Wealth management is about trust and delivering on promises. Successful wealth management products and solutions focus on managing the trust bank accounts of their clients. Forecasting markets and constructing risk optimized portfolios is no longer the only area of innovation. Wealth managers need to focus on all components of the investment management value chain to (re-)gain trust. Innovation is about teamwork putting the client to the forefront and transforming ideas into innovative products in which the client trusts and this is willing to pay an above market fee.

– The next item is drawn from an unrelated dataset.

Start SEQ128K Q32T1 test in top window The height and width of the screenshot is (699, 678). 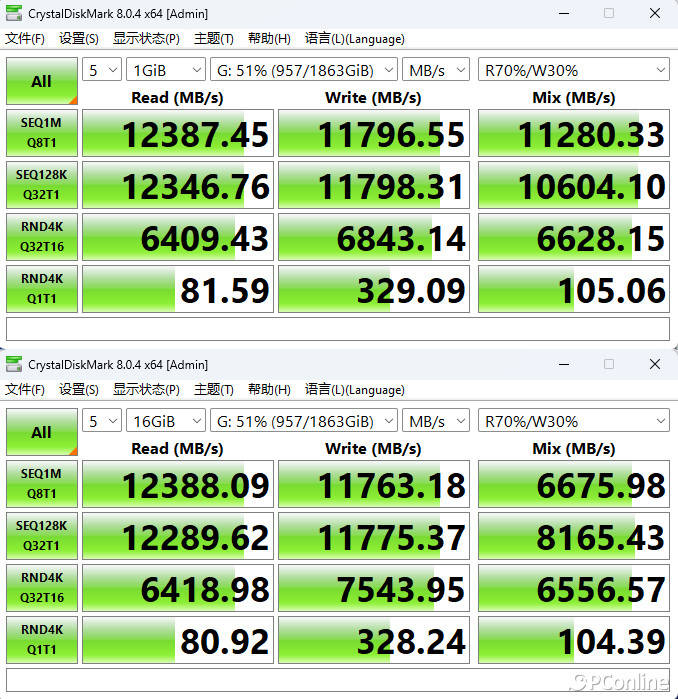41,186
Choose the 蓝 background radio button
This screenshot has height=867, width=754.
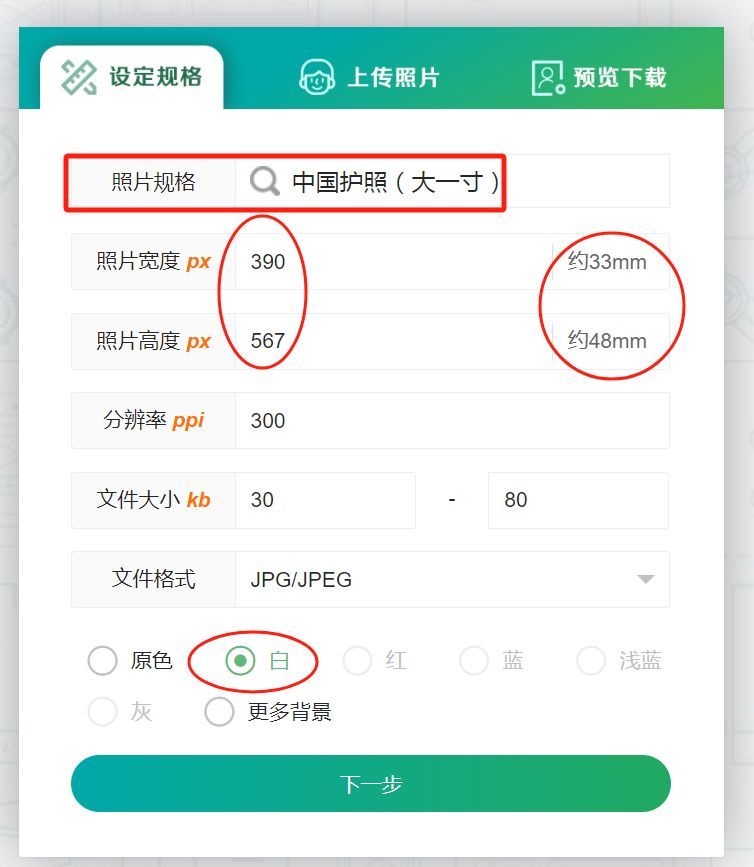click(474, 660)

Swiss private banks should take advantage of the edge they have gained throughout the last century with respect to servicing high net worth clients. Standing still, will allow private banks in foreign countries to close the gap. Therefore it is important to invest in quality of products and services through
- solving clients’ issues and satisfying their needs rather than selling products,
- hiring bright people that foster innovation and change rather than being afraid of, and
- increasing efficiency through focusing on specific client segments and business areas and relying on availability and service, typical Swiss qualities.
- Discretionary wealth management is about trust. Trust factors can be classified in three categories, that is, reliability, intimacy, and credibility
- Although forecasting markets and taking risk is a key component of a discretionary mandate, it is not the only area of innovation. Clients demand more.
- The investment management value chain concept brings structure into the innovation process.
- Innovation management is teamwork and requires free flow of information. It results in changing the organization in being more customer focused.